Dataset excerpts below:

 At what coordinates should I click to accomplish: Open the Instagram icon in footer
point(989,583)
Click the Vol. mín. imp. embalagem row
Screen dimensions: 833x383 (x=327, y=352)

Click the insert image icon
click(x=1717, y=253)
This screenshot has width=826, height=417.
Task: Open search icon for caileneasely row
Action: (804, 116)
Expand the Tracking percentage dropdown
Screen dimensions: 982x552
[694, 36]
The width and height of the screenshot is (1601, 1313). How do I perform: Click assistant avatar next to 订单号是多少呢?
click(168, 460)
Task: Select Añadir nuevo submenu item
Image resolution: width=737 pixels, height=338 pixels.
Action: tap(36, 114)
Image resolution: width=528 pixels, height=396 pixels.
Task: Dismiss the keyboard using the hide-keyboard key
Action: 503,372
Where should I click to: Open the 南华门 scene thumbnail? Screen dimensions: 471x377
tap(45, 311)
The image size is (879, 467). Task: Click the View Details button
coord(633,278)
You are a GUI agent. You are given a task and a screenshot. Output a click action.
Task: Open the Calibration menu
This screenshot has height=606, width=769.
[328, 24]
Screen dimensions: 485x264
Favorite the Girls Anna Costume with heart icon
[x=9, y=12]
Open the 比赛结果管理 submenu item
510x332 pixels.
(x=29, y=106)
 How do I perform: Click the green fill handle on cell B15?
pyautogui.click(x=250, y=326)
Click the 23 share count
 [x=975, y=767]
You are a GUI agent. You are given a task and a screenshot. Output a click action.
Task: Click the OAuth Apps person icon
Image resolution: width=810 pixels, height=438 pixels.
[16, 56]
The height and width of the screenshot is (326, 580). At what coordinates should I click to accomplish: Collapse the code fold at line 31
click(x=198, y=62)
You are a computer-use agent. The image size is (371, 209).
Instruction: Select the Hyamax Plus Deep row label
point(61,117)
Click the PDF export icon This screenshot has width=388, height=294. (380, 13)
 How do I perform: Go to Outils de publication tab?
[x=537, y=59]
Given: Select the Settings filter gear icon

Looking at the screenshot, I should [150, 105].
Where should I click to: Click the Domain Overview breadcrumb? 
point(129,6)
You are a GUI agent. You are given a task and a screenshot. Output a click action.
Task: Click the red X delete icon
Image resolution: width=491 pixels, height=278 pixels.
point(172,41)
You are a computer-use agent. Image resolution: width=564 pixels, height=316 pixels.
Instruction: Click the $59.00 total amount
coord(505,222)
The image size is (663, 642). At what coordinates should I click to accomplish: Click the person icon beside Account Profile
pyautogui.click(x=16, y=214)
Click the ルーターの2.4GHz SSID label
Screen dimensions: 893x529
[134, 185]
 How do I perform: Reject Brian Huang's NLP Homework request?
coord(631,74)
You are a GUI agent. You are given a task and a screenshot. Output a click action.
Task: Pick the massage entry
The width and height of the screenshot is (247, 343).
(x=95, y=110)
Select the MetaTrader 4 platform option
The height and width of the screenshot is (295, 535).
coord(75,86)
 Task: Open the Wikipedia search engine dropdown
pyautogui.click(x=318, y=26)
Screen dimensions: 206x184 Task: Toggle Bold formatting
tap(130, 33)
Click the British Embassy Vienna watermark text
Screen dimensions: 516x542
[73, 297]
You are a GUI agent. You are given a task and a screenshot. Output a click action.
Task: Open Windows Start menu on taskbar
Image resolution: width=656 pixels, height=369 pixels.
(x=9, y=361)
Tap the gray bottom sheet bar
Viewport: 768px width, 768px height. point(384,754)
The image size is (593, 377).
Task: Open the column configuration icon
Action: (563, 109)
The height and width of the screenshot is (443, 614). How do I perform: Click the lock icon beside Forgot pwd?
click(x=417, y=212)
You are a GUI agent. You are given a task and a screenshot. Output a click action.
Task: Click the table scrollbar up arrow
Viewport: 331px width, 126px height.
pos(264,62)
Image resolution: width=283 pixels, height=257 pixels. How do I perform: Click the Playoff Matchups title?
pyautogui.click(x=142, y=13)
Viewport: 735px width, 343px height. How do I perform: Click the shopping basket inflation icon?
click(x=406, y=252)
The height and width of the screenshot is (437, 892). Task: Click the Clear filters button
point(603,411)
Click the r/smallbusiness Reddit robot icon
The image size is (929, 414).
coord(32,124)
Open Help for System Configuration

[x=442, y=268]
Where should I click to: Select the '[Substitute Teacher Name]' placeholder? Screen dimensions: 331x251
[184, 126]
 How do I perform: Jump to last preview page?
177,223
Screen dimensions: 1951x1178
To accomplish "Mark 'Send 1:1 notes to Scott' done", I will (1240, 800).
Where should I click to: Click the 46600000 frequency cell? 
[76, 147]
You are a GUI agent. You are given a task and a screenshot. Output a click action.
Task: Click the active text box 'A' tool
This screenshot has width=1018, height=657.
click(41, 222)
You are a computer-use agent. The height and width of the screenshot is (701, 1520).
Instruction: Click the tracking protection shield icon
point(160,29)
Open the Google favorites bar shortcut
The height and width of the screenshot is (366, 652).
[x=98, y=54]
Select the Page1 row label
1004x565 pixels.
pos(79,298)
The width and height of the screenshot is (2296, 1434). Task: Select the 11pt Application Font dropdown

End of Dataset excerpts.

## Exercise prompt
For this exercise, output the records in full, exactly.

## Solved problem
 At what coordinates should I click to accomplish: Open the Instagram icon in footer
point(989,583)
Click the Vol. mín. imp. embalagem row
Screen dimensions: 833x383 (x=327, y=352)

Click the insert image icon
click(x=1717, y=253)
This screenshot has width=826, height=417.
Task: Open search icon for caileneasely row
Action: (804, 116)
Expand the Tracking percentage dropdown
Screen dimensions: 982x552
[694, 36]
The width and height of the screenshot is (1601, 1313). How do I perform: Click assistant avatar next to 订单号是多少呢?
click(168, 460)
Task: Select Añadir nuevo submenu item
Image resolution: width=737 pixels, height=338 pixels.
Action: tap(36, 114)
Image resolution: width=528 pixels, height=396 pixels.
Task: Dismiss the keyboard using the hide-keyboard key
Action: 503,372
Where should I click to: Open the 南华门 scene thumbnail? Screen dimensions: 471x377
tap(45, 311)
The image size is (879, 467). Task: Click the View Details button
coord(633,278)
You are a GUI agent. You are given a task and a screenshot. Output a click action.
Task: Open the Calibration menu
This screenshot has height=606, width=769.
[328, 24]
Screen dimensions: 485x264
Favorite the Girls Anna Costume with heart icon
[x=9, y=12]
Open the 比赛结果管理 submenu item
510x332 pixels.
(x=29, y=106)
 How do I perform: Click the green fill handle on cell B15?
pyautogui.click(x=250, y=326)
Click the 23 share count
 [x=975, y=767]
You are a GUI agent. You are given a task and a screenshot. Output a click action.
Task: Click the OAuth Apps person icon
Image resolution: width=810 pixels, height=438 pixels.
[16, 56]
The height and width of the screenshot is (326, 580). At what coordinates should I click to accomplish: Collapse the code fold at line 31
click(x=198, y=62)
You are a computer-use agent. The image size is (371, 209).
Instruction: Select the Hyamax Plus Deep row label
point(61,117)
Click the PDF export icon This screenshot has width=388, height=294. (380, 13)
 How do I perform: Go to Outils de publication tab?
[x=537, y=59]
Given: Select the Settings filter gear icon

Looking at the screenshot, I should [150, 105].
Where should I click to: Click the Domain Overview breadcrumb? 
point(129,6)
You are a GUI agent. You are given a task and a screenshot. Output a click action.
Task: Click the red X delete icon
Image resolution: width=491 pixels, height=278 pixels.
point(172,41)
You are a computer-use agent. Image resolution: width=564 pixels, height=316 pixels.
Instruction: Click the $59.00 total amount
coord(505,222)
The image size is (663, 642). At what coordinates should I click to accomplish: Click the person icon beside Account Profile
pyautogui.click(x=16, y=214)
Click the ルーターの2.4GHz SSID label
Screen dimensions: 893x529
[134, 185]
 How do I perform: Reject Brian Huang's NLP Homework request?
coord(631,74)
You are a GUI agent. You are given a task and a screenshot. Output a click action.
Task: Pick the massage entry
The width and height of the screenshot is (247, 343).
(x=95, y=110)
Select the MetaTrader 4 platform option
The height and width of the screenshot is (295, 535).
coord(75,86)
 Task: Open the Wikipedia search engine dropdown
pyautogui.click(x=318, y=26)
Screen dimensions: 206x184 Task: Toggle Bold formatting
tap(130, 33)
Click the British Embassy Vienna watermark text
Screen dimensions: 516x542
[73, 297]
You are a GUI agent. You are given a task and a screenshot. Output a click action.
Task: Open Windows Start menu on taskbar
Image resolution: width=656 pixels, height=369 pixels.
(x=9, y=361)
Tap the gray bottom sheet bar
Viewport: 768px width, 768px height. point(384,754)
The image size is (593, 377).
Task: Open the column configuration icon
Action: (563, 109)
The height and width of the screenshot is (443, 614). How do I perform: Click the lock icon beside Forgot pwd?
click(x=417, y=212)
You are a GUI agent. You are given a task and a screenshot. Output a click action.
Task: Click the table scrollbar up arrow
Viewport: 331px width, 126px height.
pos(264,62)
Image resolution: width=283 pixels, height=257 pixels. How do I perform: Click the Playoff Matchups title?
pyautogui.click(x=142, y=13)
Viewport: 735px width, 343px height. How do I perform: Click the shopping basket inflation icon?
click(x=406, y=252)
The height and width of the screenshot is (437, 892). Task: Click the Clear filters button
point(603,411)
Click the r/smallbusiness Reddit robot icon
The image size is (929, 414).
coord(32,124)
Open Help for System Configuration

[x=442, y=268]
Where should I click to: Select the '[Substitute Teacher Name]' placeholder? Screen dimensions: 331x251
[184, 126]
 How do I perform: Jump to last preview page?
177,223
Screen dimensions: 1951x1178
To accomplish "Mark 'Send 1:1 notes to Scott' done", I will (1240, 800).
Where should I click to: Click the 46600000 frequency cell? 
[76, 147]
You are a GUI agent. You are given a task and a screenshot. Output a click action.
Task: Click the active text box 'A' tool
This screenshot has width=1018, height=657.
click(41, 222)
You are a computer-use agent. The height and width of the screenshot is (701, 1520).
Instruction: Click the tracking protection shield icon
point(160,29)
Open the Google favorites bar shortcut
The height and width of the screenshot is (366, 652).
[x=98, y=54]
Select the Page1 row label
1004x565 pixels.
pos(79,298)
The width and height of the screenshot is (2296, 1434). Task: Select the 11pt Application Font dropdown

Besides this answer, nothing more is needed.